Low Carb Avocado Toast

Low Carb Avocado Sourdough Toast | High Protein Breakfast

I still remember the first time I made Low Carb Avocado Sourdough Toast | High Protein Breakfast – the creamy avocado, the crunch of the sourdough, and the burst of flavors all combined to create a truly unforgettable experience.

It was a sunny Sunday morning in my cozy kitchen, and I had just picked up a few ripe avocados from the farmer’s market. As I sliced into the avocado, the aroma filled the air, and I knew I was in for a treat.

As I took my first bite, I knew that this Low Carb Avocado Sourdough Toast | High Protein Breakfast quickly became a cherished family favorite.
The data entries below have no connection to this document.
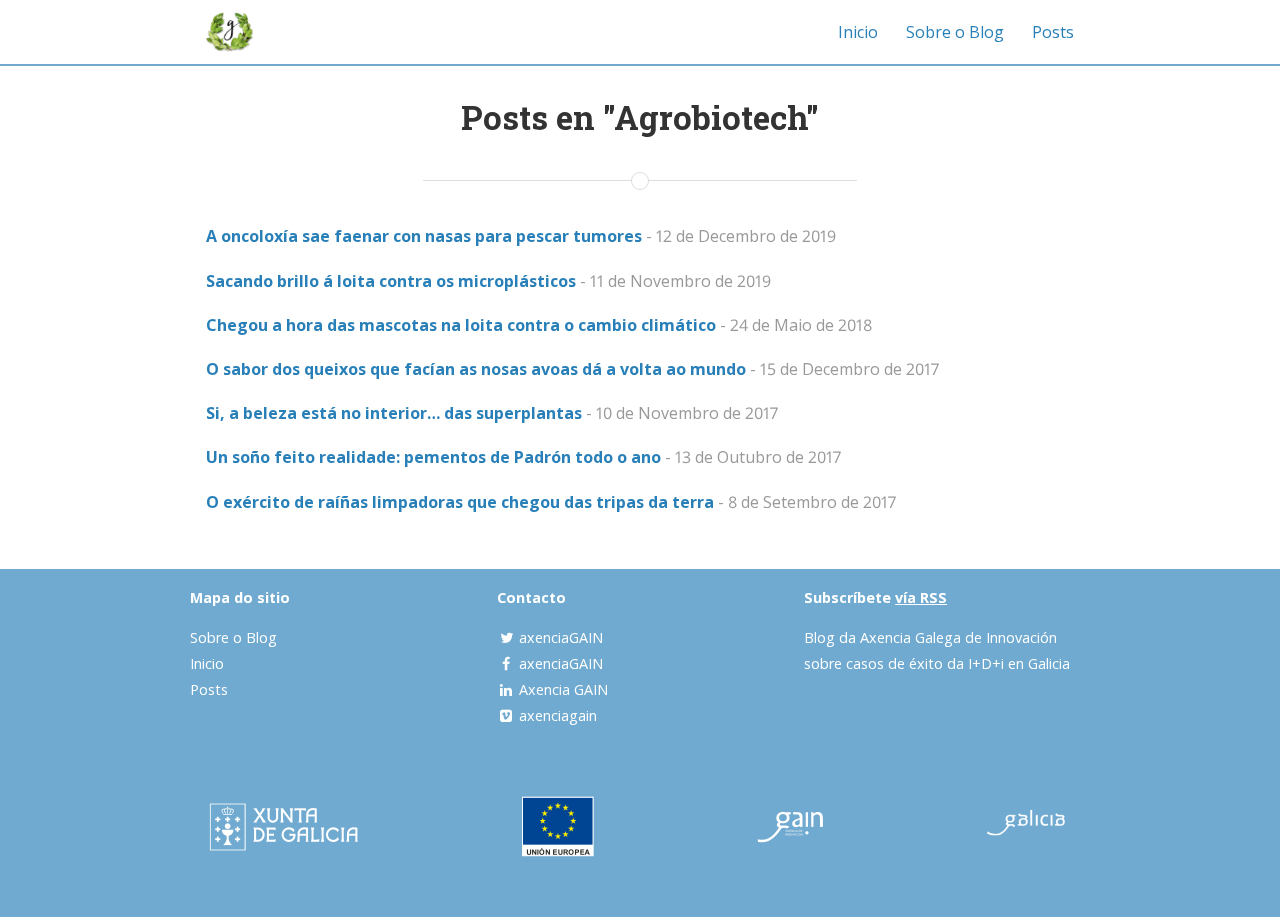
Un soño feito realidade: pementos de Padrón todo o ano (433, 457)
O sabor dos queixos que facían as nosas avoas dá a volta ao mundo (476, 369)
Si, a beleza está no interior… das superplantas (394, 413)
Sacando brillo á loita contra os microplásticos (391, 281)
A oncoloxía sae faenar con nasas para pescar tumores (424, 236)
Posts (1053, 32)
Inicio (858, 32)
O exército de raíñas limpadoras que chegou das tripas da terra (460, 502)
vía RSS (921, 597)
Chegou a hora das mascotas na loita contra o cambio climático (461, 325)
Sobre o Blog (955, 32)
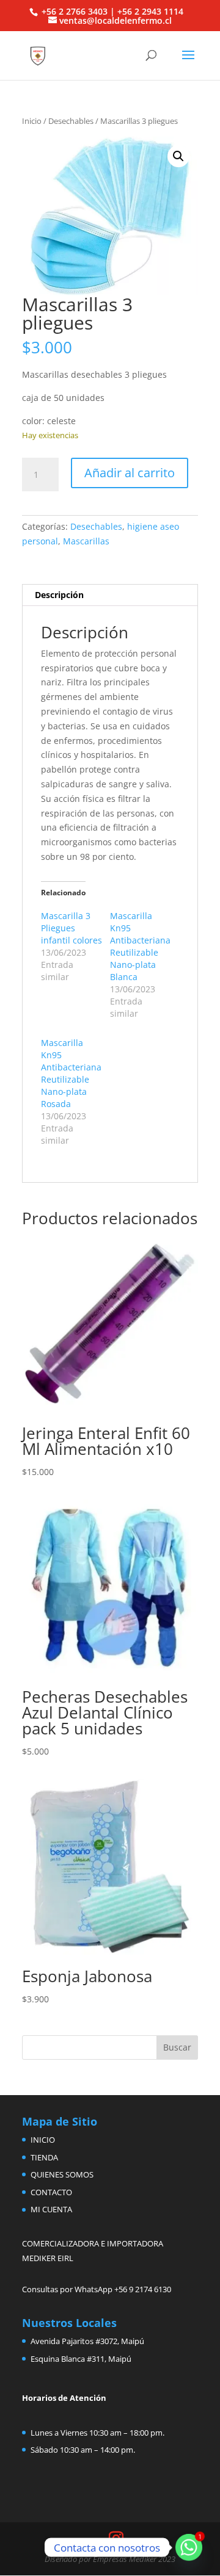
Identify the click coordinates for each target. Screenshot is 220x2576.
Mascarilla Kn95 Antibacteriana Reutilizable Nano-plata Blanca (140, 946)
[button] (178, 156)
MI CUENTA (51, 2209)
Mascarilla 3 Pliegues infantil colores (71, 928)
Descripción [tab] (59, 595)
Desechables (71, 120)
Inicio (32, 120)
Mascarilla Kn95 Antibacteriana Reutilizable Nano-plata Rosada (71, 1073)
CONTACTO (51, 2192)
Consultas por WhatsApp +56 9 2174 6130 (96, 2289)
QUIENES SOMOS (62, 2174)
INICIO (43, 2139)
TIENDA (44, 2157)
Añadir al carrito (129, 472)
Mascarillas (86, 541)
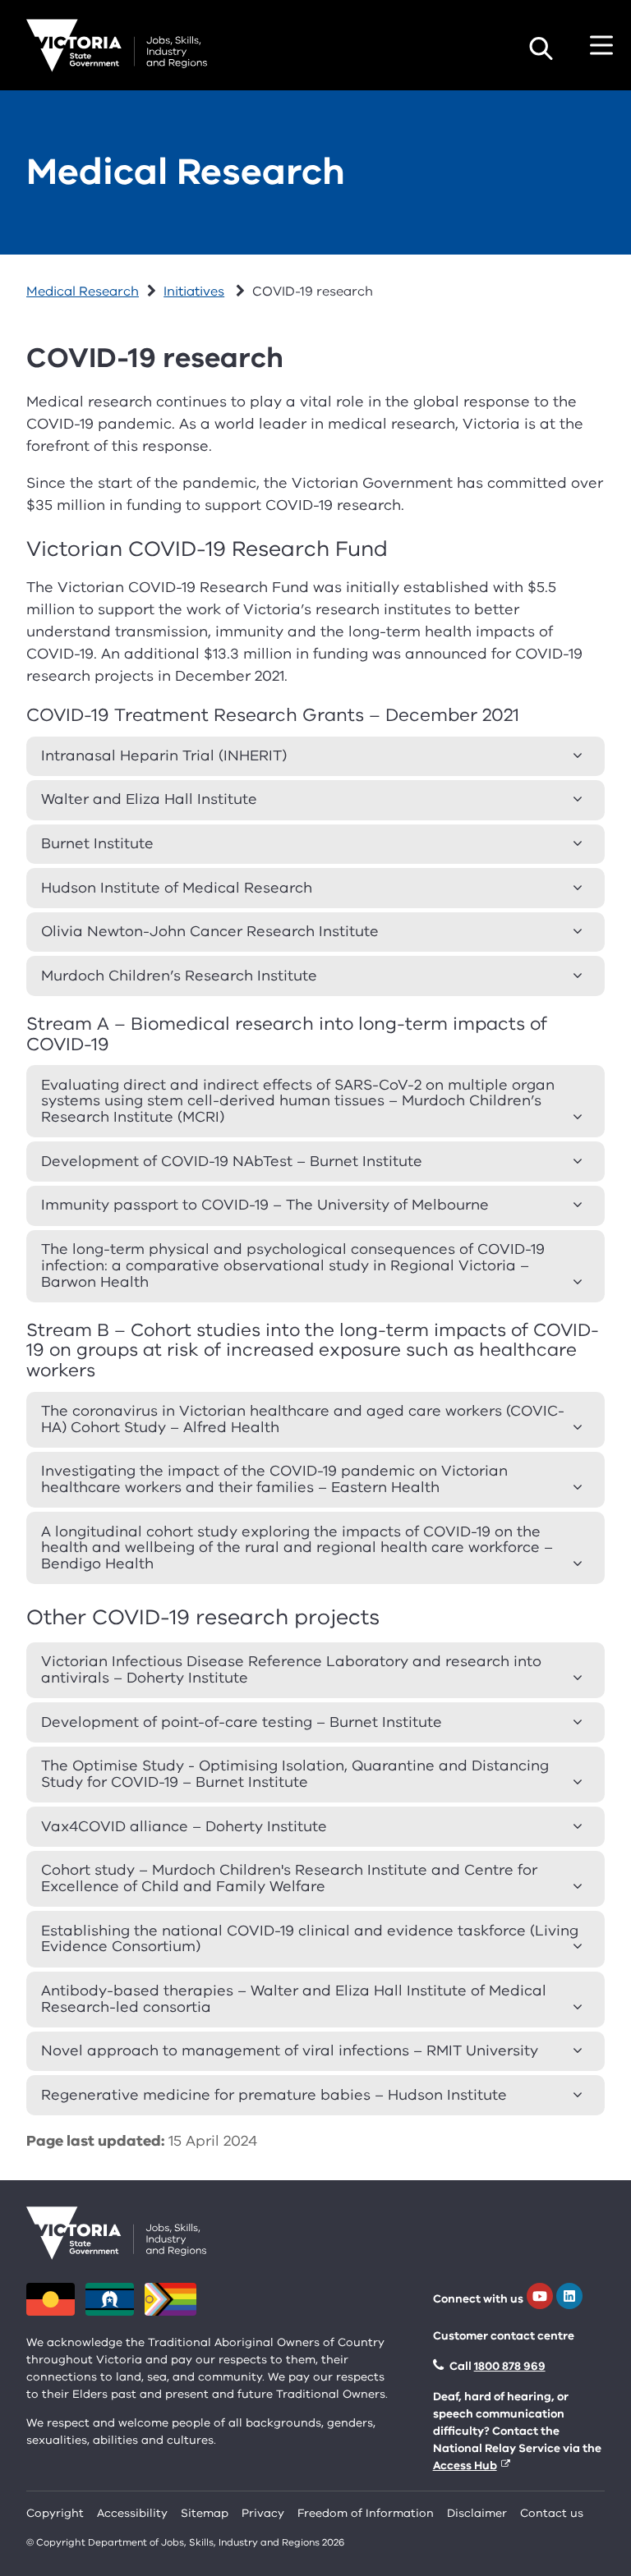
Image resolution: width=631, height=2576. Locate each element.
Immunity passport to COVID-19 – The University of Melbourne (265, 1205)
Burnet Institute (97, 843)
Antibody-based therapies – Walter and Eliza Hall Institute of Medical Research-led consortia (293, 1999)
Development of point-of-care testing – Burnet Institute (241, 1722)
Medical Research (185, 172)
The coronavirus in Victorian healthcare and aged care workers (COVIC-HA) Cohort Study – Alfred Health (302, 1419)
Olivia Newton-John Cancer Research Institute (210, 931)
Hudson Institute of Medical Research (176, 888)
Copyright (55, 2513)
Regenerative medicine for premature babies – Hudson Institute (274, 2095)
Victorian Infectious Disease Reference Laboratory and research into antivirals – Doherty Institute (291, 1669)
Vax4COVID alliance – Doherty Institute (184, 1826)
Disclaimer (477, 2513)
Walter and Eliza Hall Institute (149, 799)
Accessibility (132, 2513)
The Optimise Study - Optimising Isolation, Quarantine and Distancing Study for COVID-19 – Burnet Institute (295, 1774)
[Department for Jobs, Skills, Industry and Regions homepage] (116, 45)
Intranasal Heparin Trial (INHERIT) (164, 755)
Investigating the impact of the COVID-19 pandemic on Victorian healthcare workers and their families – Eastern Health (274, 1479)
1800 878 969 (510, 2366)
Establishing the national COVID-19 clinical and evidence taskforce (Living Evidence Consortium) (309, 1939)
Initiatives (194, 291)
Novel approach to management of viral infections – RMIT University (289, 2050)
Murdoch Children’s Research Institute (179, 975)
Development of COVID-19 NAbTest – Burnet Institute (231, 1161)
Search (540, 48)
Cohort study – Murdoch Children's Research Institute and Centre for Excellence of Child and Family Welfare (289, 1878)
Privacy (263, 2513)
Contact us (551, 2513)
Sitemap (204, 2513)
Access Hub (465, 2465)
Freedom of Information (365, 2513)
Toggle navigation (601, 45)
Why You’ll Love This Low Carb Avocado Sourdough Toast | High Protein Breakfast

  • The combination of creamy avocado and crunchy sourdough is a match made in heaven.
  • The flavors are perfectly balanced, with a hint of saltiness and a burst of freshness.
  • The recipe is foolproof, and the result is always delicious.

Ingredients You’ll Need

  • 2 slices low-carb bread
  • 1/2 avocado, sliced
  • 1 large egg
  • 1/4 cup cherry tomatoes, halved
  • 1/4 cup red onion, thinly sliced
  • Salt and pepper to taste
  • 1 tablespoon olive oil

The star ingredients in this recipe are the ripe avocados and the sourdough bread, which provide a delicious contrast in texture and flavor. The eggs add a boost of protein, making this a great option for a healthy breakfast.

Expert Tips for the Best Low Carb Avocado Sourdough Toast | High Protein Breakfast

  • The key to a great avocado toast is to use ripe avocados, so make sure to choose ones that are slightly soft to the touch.
  • A common mistake is to over-mash the avocado, which can make it too smooth – instead, aim for a chunky texture.
  • To take this recipe to the next level, try adding a sprinkle of red pepper flakes for a spicy kick.

Variations and Substitutions

To make this recipe gluten-free, try using a gluten-free bread instead of sourdough. For a protein swap, you could use turkey bacon or sausage instead of eggs. For a bold flavor twist, try adding a squeeze of fresh lime juice or a sprinkle of chopped fresh herbs.

How to Store and Reheat

This recipe is best served fresh, but you can store it in the fridge for up to a day. To reheat, simply toast the bread and top with the avocado mixture. If you want to freeze it, try freezing the avocado mixture and then assembling the toast when you’re ready.

Frequently Asked Questions

What type of bread is best for avocado toast?

The best type of bread for avocado toast is a crusty bread, such as sourdough or baguette. This type of bread provides a nice texture contrast to the creamy avocado.

Can I use frozen avocado for this recipe?

While you can use frozen avocado, it’s best to use fresh avocado for this recipe. Frozen avocado can be too watery and may not provide the same creamy texture.

How do I store leftover avocado toast?

To store leftover avocado toast, simply place it in an airtight container in the fridge for up to a day. You can also freeze the avocado mixture and then assemble the toast when you’re ready.

I hope you enjoy this Low Carb Avocado Sourdough Toast | High Protein Breakfast recipe as much as my family does – it’s a delicious and healthy breakfast option that’s perfect for any day of the week. Give it a try and let me know what you think!

✦ Recipe Card ✦

Low Carb Avocado Toast

⏱️
PREP
5 mins
🔥
COOK
15 mins
TOTAL
20 mins
👤
SERVES
1 serving
🔥 Calories 540 kcal💪 Protein 22g🌾 Carbs 10g🫙 Fat 40g

🧂 Ingredients

2 slices low-carb bread
1/2 avocado, sliced
1 large egg
1/4 cup cherry tomatoes, halved
1/4 cup red onion, thinly sliced
Salt and pepper to taste
1 tablespoon olive oil

👩‍🍳 Instructions

  1. 1 Toast the low-carb bread for 2-3 minutes, or until lightly browned.
  2. 2In a bowl, mash the avocado with a fork until mostly smooth.
  3. 3In a pan, cook the egg over medium heat until the whites are set and the yolks are cooked to your desired doneness.
  4. 4Top the toasted bread with the mashed avocado, cooked egg, cherry tomatoes, red onion, salt, and pepper.
  5. 5Drizzle with olive oil and serve immediately.